While reading my newest book about Feminism "Full Frontal Feminism" by Jessica Valenti, she discusses how in Africa this surgery is called FGM-female genital mutilation. And in America this is called "cosmetic surgery".
Shows just how hypocritical our beliefs our. FGM is wrong, but having a doctor try and change your lips is right? What is wrong with that?
I am no longer obsessive over my fat lips. Who cares if my lips are Angelina Jolie sized down there...I thought she was supposed to be hot anyway? But the fact that for months I wondered how I could afford this surgery scares me. At the same time I was learning about FGM and did not connect the two together.

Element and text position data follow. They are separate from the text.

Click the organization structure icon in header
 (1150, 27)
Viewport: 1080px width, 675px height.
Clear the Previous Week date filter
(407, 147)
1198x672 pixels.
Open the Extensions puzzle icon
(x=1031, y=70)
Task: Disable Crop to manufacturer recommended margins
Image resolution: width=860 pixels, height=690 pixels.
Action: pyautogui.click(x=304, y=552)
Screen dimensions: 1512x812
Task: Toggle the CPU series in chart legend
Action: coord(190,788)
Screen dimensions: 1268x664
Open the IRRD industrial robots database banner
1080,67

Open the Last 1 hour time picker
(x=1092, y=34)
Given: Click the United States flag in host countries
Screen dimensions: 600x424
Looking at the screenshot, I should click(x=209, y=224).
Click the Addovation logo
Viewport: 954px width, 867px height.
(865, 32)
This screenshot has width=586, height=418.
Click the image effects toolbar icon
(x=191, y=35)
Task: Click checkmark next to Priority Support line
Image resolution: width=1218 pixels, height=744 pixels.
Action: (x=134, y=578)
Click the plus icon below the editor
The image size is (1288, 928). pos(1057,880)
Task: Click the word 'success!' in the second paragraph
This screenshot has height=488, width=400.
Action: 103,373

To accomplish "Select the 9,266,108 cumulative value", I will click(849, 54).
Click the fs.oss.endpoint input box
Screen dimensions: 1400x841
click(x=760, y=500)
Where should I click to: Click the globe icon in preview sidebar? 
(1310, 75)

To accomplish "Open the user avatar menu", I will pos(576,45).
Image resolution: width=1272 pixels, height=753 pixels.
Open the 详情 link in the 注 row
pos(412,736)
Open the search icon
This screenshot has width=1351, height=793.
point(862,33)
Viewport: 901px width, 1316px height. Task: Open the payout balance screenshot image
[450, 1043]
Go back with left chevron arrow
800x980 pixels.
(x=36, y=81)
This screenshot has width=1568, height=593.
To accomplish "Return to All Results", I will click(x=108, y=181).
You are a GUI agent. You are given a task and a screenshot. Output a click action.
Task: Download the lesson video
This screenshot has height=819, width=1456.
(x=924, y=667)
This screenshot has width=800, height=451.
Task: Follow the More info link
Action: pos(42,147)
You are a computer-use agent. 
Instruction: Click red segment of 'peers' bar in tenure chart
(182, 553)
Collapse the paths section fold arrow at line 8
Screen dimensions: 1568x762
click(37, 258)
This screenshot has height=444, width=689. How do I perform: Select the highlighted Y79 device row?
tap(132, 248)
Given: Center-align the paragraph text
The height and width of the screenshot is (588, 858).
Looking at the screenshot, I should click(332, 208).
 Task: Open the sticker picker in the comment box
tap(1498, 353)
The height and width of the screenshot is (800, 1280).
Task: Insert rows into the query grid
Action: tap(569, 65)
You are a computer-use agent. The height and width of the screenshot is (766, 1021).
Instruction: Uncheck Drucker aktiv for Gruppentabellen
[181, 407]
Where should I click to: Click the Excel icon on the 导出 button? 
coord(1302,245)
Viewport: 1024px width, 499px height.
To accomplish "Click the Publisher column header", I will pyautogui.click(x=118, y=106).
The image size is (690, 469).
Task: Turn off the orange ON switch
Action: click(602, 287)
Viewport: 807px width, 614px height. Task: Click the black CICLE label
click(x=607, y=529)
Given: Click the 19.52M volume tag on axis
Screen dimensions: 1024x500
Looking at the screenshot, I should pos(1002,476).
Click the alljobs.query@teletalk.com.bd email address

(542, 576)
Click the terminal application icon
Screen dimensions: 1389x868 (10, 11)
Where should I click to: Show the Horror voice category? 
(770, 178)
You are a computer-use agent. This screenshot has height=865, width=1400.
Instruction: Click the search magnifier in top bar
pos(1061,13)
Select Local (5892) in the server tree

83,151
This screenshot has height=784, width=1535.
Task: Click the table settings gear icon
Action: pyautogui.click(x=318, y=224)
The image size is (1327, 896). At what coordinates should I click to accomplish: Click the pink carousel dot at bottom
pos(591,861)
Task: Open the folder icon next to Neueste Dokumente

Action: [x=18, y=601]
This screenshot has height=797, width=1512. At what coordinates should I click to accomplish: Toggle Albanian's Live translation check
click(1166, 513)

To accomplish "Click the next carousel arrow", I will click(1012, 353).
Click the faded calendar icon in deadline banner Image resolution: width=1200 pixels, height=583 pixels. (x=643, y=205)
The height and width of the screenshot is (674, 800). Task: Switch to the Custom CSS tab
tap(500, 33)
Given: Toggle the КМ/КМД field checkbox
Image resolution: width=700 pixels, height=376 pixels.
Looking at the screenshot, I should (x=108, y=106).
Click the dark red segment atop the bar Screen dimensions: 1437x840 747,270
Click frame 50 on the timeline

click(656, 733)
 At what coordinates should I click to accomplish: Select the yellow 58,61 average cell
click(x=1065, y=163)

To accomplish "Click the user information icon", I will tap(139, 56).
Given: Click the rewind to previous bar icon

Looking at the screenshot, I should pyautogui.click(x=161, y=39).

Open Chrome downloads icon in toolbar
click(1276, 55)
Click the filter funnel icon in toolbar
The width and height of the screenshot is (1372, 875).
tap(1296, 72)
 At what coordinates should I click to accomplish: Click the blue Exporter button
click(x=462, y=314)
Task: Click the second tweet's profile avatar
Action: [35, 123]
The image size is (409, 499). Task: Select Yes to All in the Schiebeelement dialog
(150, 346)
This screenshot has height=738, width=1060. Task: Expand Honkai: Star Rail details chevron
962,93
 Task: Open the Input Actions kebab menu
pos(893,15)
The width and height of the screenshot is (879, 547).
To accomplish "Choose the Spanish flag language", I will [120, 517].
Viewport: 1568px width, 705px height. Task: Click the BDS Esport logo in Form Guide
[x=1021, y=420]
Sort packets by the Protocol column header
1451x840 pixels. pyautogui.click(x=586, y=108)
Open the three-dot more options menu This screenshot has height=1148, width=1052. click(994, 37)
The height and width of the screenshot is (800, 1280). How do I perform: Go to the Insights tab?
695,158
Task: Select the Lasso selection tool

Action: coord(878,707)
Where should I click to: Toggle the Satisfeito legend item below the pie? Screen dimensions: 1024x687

I was appalled by FGM but accepted the views of a perfect vagina. (Which isn't anatomically right anyway, my "lips" are actually the labia which is part of the female Vulva---which is NOT a car).
In fact, I did not connect it until today when I was reading that chapter by Valenti on beauty. Just ridiculous. I had forgot about my freak out over my fat Angelina lips.
And when I read this over, trying to correct my bad grammar and spelling. I notice just how messed up our beauty standards are. We can have big lips on our face....but not down there? Please. We can criticize cultural practices for tradition across the world, but practice the same thing in America just for beauty. Why is everything so backwards? Why can't I love my big Angelina lips and my little ears?
And who tells me I can't? Because I actually do. I am not going to waste 40,000 dollars on a surgery when I can spend it on school, that's more than the loans I have taken out for school right now anyway. Even though my thighs are thunderous, why can't that be beautiful? Because I am beautiful. And what makes me beautiful is not the size of my lips, or my little ears, or my thunder thighs; it is my passion for helping people. It is my passion for caring. It is my personality. Not my looks, it was never my looks that made me beautiful.
Beauty should never be on the outside; And more Americans need to learn this before they have their labia messed with.(And use the right terminology!!! Vagina is on the inside!!!)